ERIC Number: ED217191
Record Type: RIE
Publication Date: 1982-Feb
Reference Count: 0
The Relationship of Global, Reading, Vocabulary, and Cloze Tests to Student Success and the Effect of a Study Skills Program on Indices of Success for Vocational Students.
This study was conducted to determine the usefulness of a general global reading test, a cloze test, and a vocabulary test as predictors of success, as well as the effects of an extended required study skills program on success and achievement, for students in mechanics programs at Keewatin Community College in Manitoba, Canada. The three criteria for success were first- and second-term grade point averages and drop-out rate. Nine correlational analyses, six one-way analyses of variance, and two chi-square analyses were used on the collected data to determine the predictive validity of each of the tests and the effect of the study skills program on student success in mechanics courses. The results of the analyses led to the following conclusions: (1) the global reading test was not useful as a predictor of success for the mechanics students; (2) the vocabulary and cloze tests were better predictors of success than the general reading test; (3) the cloze test was the better predictor of success; and (4) the required study skills program had a positive effect on student success and achievement. Recommendations were made on the use or discontinuation of these tests and the study skills program as a result of the study. (Author/KC)

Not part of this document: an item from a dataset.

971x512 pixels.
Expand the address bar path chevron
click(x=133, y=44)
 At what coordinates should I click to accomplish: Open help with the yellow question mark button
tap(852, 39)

Descriptors: Analysis of Variance, Auto Mechanics, Cloze Procedure, Community Colleges, Correlation, Educational Testing, Predictive Measurement, Predictive Validity, Predictor Variables, Reading Tests, Research Methodology, Study Skills, Test Interpretation, Test Results, Test Use, Test Validity, Two Year Colleges, Vocabulary, Vocational Education
Publication Type: Reports - Evaluative; Reports - Research
Education Level: N/A
Authoring Institution: N/A
Identifiers: Keewatin Community College MB
Note: A practicum paper presented to Nova University.